▶ [Instructions]:
(1) According to the IPS Grow priorities text below, why does IPS Grow want to build lived experience and qualitative insight into IPS practice more systematically?
(2) Write the next part of the IPS Grow priorities text below, picking up after its final sentence.

Our vision is for research and innovation to be a golden thread running through IPS. IPS Grow already draws strongly on scientific evidence, research, and performance data to guide focus and support. Building on this, our aim is to more systematically embed lived experience, behavioural, attitudinal, and wider qualitative insight into IPS practice, enabling a richer, more human-centred understanding of service users’ and stakeholders’ experiences.
We are also actively connected to the wider IPS international community on behalf of England, creating channels for shared learning and practical collaboration across countries. Through IPS Grow’s role in the International IPS Learning Community and IPS Europe Learning Community, we bring global and European insights back into the English IPS system, helping services to adapt, innovate, and maintain high-quality IPS delivery (IPS Europe Learning Community – IPS Grow)
Our Priorities for 2026
- Scale IPS access and expand reach
- IPS Youth: Support a randomised control trial to test and learn how to embed the IPS Y scale into England
- IPS for people at risk of homelessness: Support a randomised contrail trial to test and learn how to embed IPS-25 scale to support people at risk of homelessness.
- IPS in Forensic Mental Health: Building on our scoping work in Forensic Mental Health, we will continue working with the IPS Forensic Network to strengthen the evidence base and grow the resources available to practitioners. This includes developing clear, evidence-informed, practice-based guidance on delivering high-fidelity IPS in forensic settings, alongside early exploration of IPS delivery in criminal justice settings more broadly.
- Support improved access, delivery and outcomes
- Race Equity in IPS: Equity is at the heart of IPS. Yet people from Black, Asian and minority ethnic backgrounds continue to face systemic barriers in healthcare access and the labour market. Our work in this space explores how race equity is currently understood and embedded across IPS services, how IPS Grow–led initiatives are supporting this work, and where further support is needed. The focus is on turning insight into practical, actionable improvement for teams on the ground.

Stored data entries:
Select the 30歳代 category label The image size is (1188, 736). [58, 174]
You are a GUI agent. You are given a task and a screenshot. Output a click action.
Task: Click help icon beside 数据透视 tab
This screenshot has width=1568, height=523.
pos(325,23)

▶ [Expected responses]:
(1) It aims to give a richer, more human-centered understanding of what service users and stakeholders experience. This builds on the scientific evidence, research and performance data that IPS Grow already uses to guide focus and support.

(2)
- IPS and AI: Support the development, test and trial of AI tools in a safe sandbox environment in order to build understanding and guidance for wider services in using AI to enhance practice
- IPS Access and Outcomes: Following exploratory research led by Dr Rachel Perkins and Dr Miles Rinaldi, where we identified key insights from a national data set, our focus will be on translating the findings into practical actions that support delivery and help reduce variation in outcomes across services.
- Drive a culture of collaboration, improvement and continuous learning
- Knowledge Exchange: We will continue to lead knowledge exchange through our first Community of Practice focused on electronic patient records and digital transformation. This will take place in February, more details coming soon.
- Co-production: Our focus here is to support services on their co-production journey by developing a series of practical case studies to share ideas and learning. Alongside this, we’ll be working with colleagues from Social Finance’s Human-Centred Design team to establish an IPS panel of associates.
- Return on Investment: Explore ways to better capture and outline the impact that IPS can have on people’s lives from multiple angles beyond gaining paid work, such as wellbeing, social engagement, reduced use of health services and so on.
- Research network: We are also planning to convene a yearly “Round Robin on UK IPS Research” as a space to share key insights from ongoing studies, discuss implications for practice, and strengthen links between commissioners, providers, and researchers.